Anonymous
Anonymous asked in Education & ReferenceHomework Help · 3 weeks ago

# Are you allowed to change the sign of ln(something) when moving it to the denominator?

Like for example if I had -ln(something), could i write it as 1/ln(something), and would it be the same thing?

Relevance
• Alan
Lv 7
2 weeks ago

However , like in another question

ln (1/ n) =  -ln(n)

examples

ln (1/100) =   -4.605170186

-ln(100) = -4.605170186

• 3 weeks ago

@Michael,that's really something.

• 3 weeks ago

Try it with a number

let something = 100

-ln 100 = -4.605170185988091

1 / ln 100 = 0.217147240951626

Therefor

-ln(something) is NOT 1/ln(something),

--------------------

@Charlatan, well it's not 1/something

Cheers!

• A.J.
Lv 7
3 weeks ago

If you refer to one-in-ten versus 1/10, they are mathematically the same, but the grammar of the full sentence or phrase may require other changes.

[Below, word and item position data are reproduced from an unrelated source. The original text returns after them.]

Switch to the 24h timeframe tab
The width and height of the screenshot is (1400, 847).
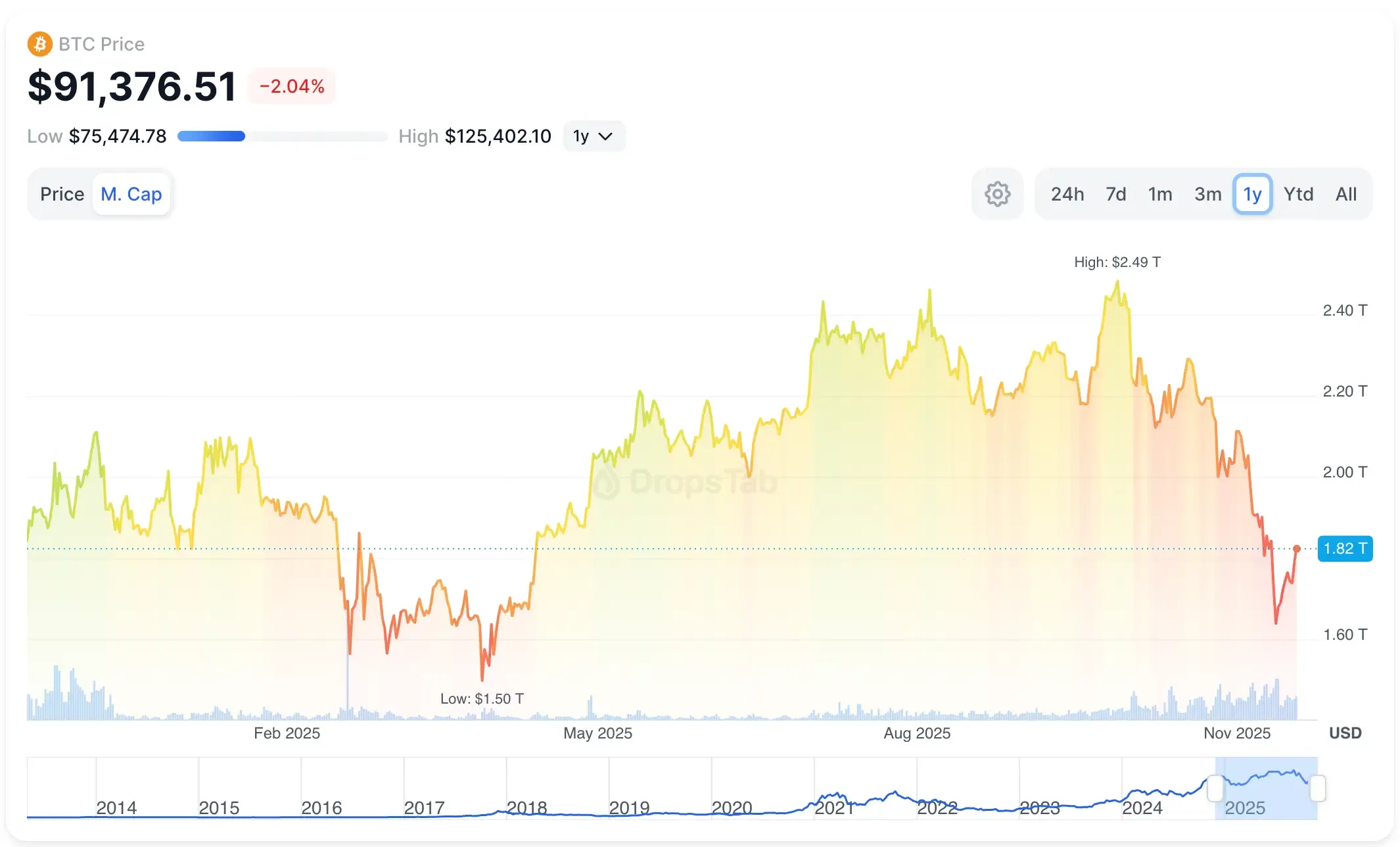click(x=1067, y=193)
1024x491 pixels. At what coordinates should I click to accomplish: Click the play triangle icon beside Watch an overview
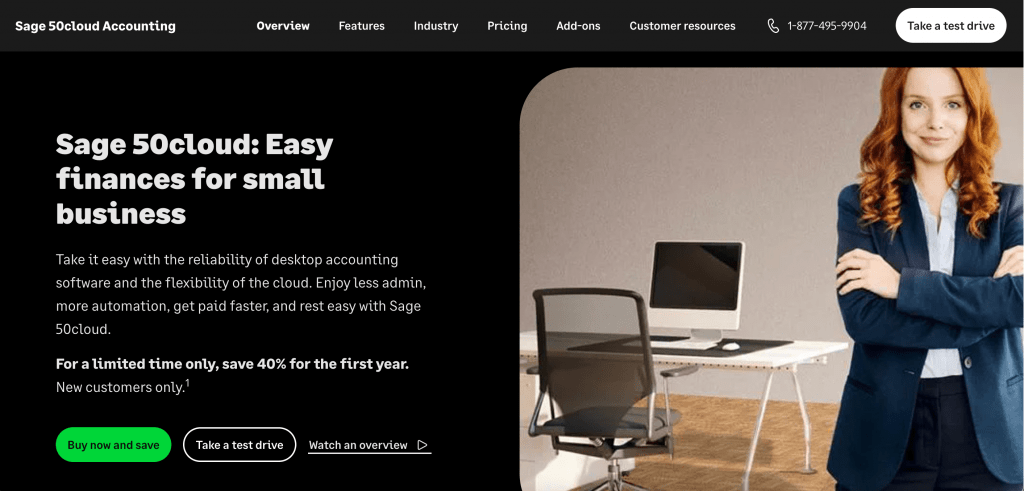pos(423,445)
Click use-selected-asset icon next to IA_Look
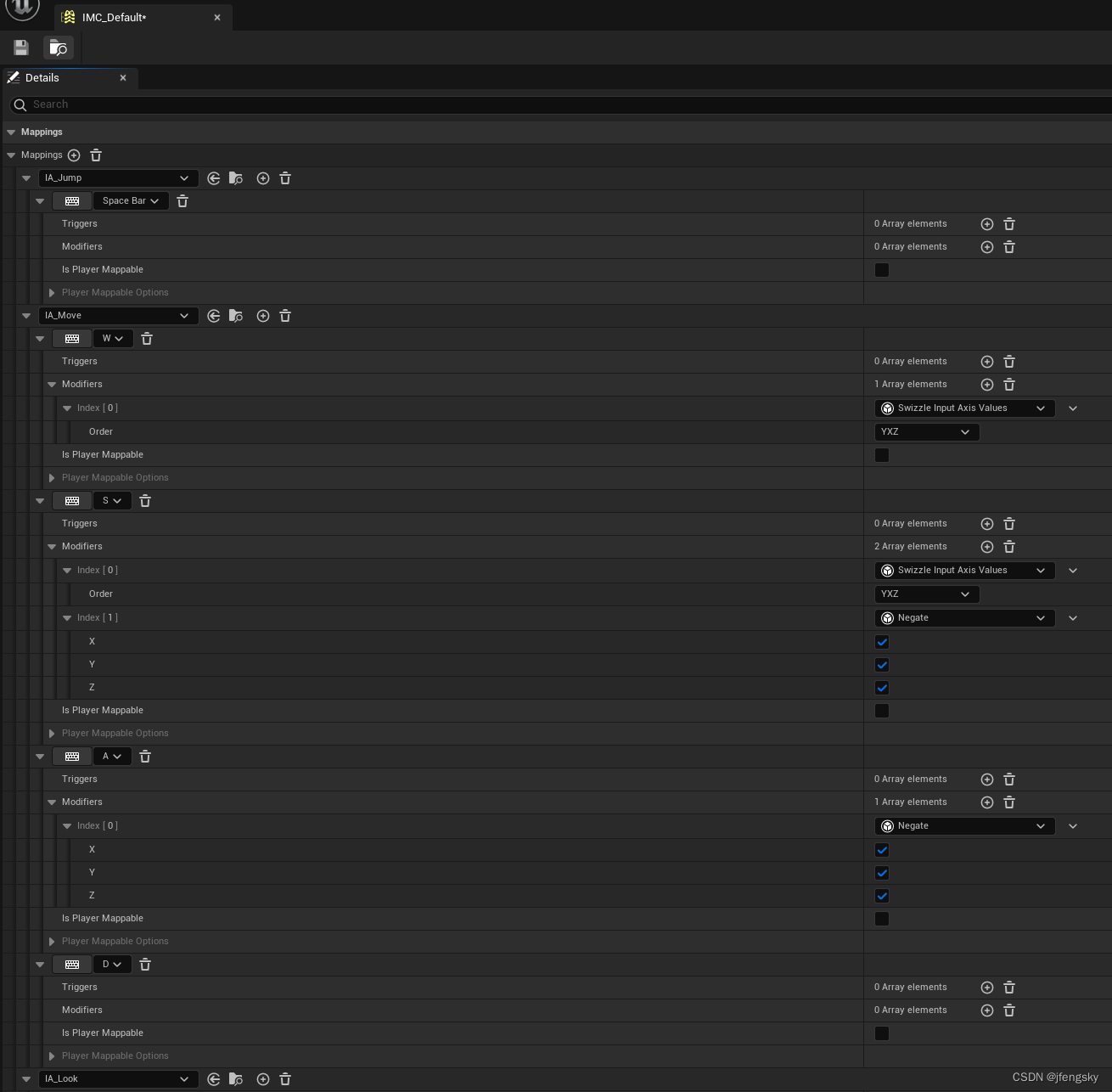This screenshot has width=1112, height=1092. click(x=214, y=1079)
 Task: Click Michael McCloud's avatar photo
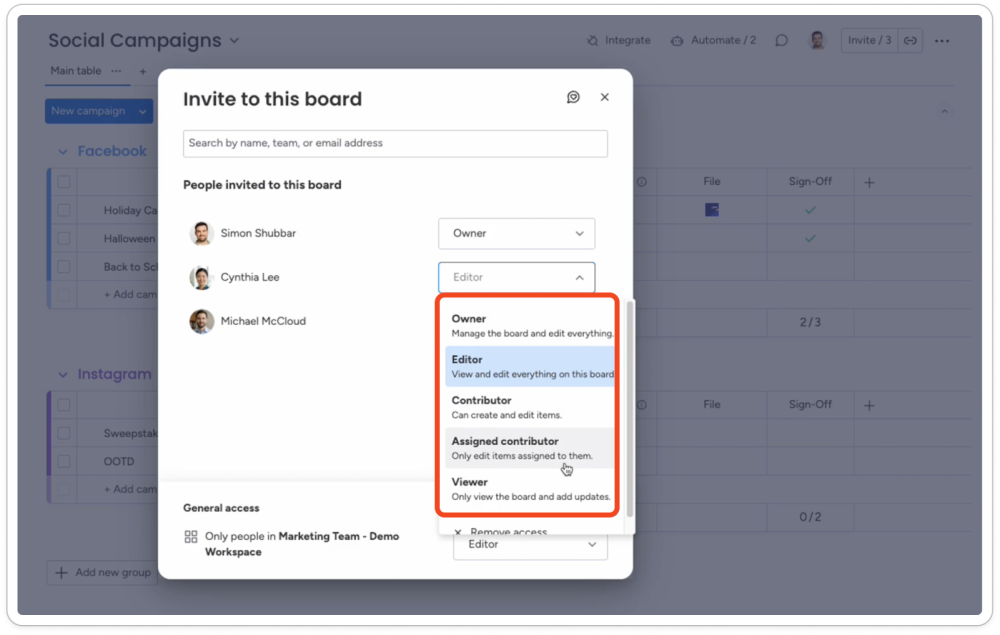(202, 321)
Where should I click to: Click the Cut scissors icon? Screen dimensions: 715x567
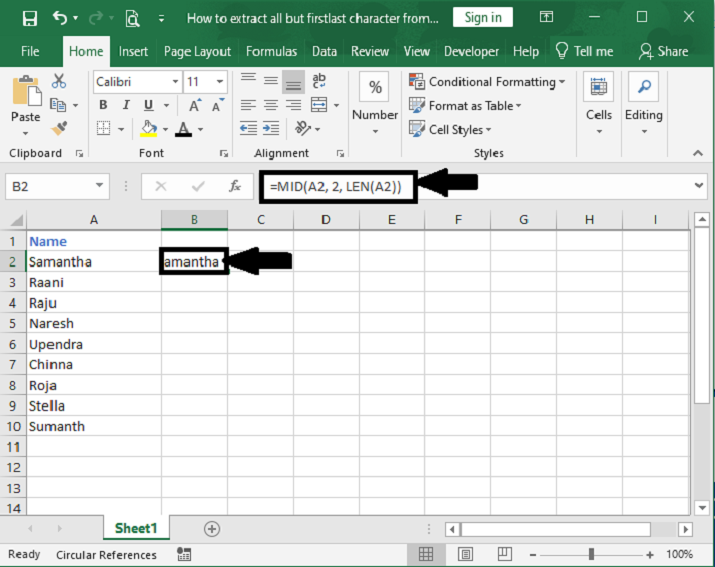pyautogui.click(x=59, y=82)
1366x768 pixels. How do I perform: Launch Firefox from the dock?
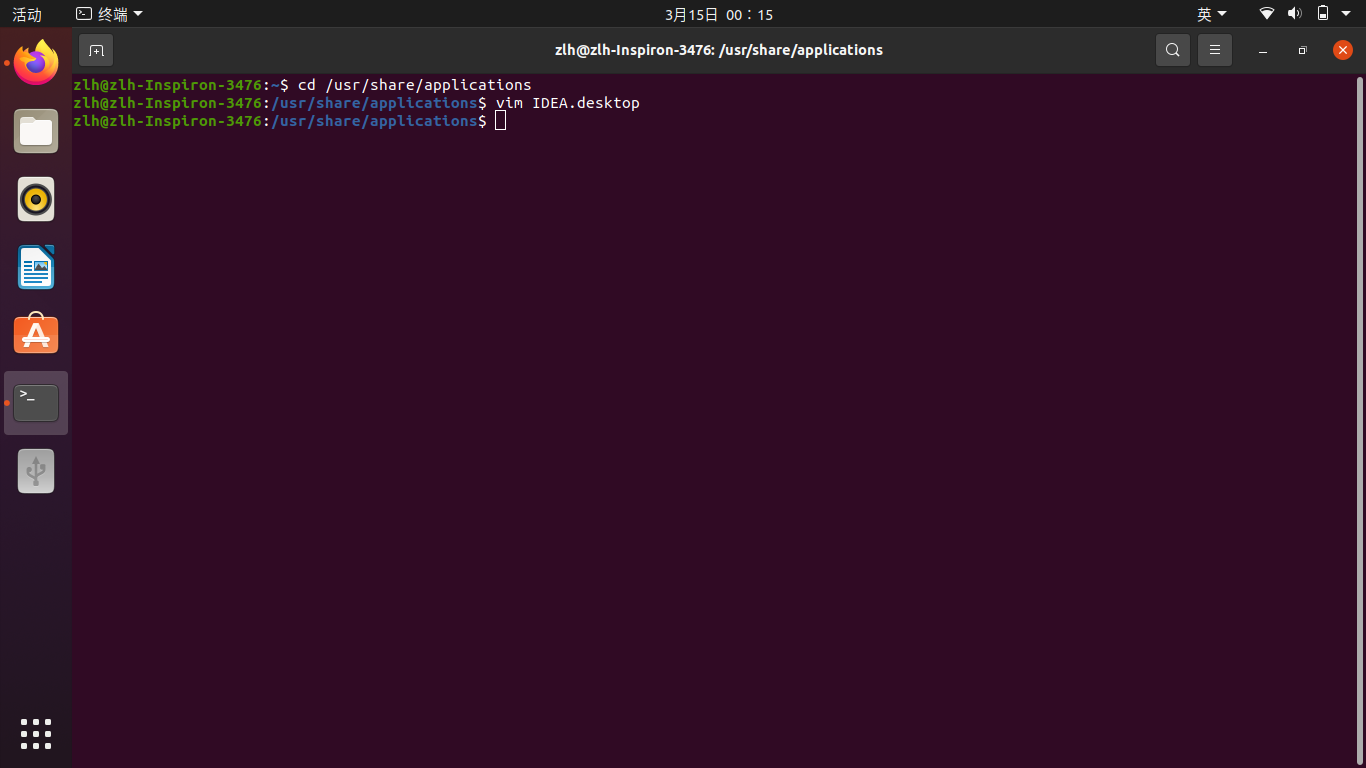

One-in-ten people never marry. 1/10 of people never marry.

I added the word "of".

The chances of being struck by a bus are one-in-a-million. The chances of being struck by a bus are 1/1,000,000.

You do not leave the "in".

Provide a full phrase or sentence and maybe there is an exception. There are more exceptions than rules in English.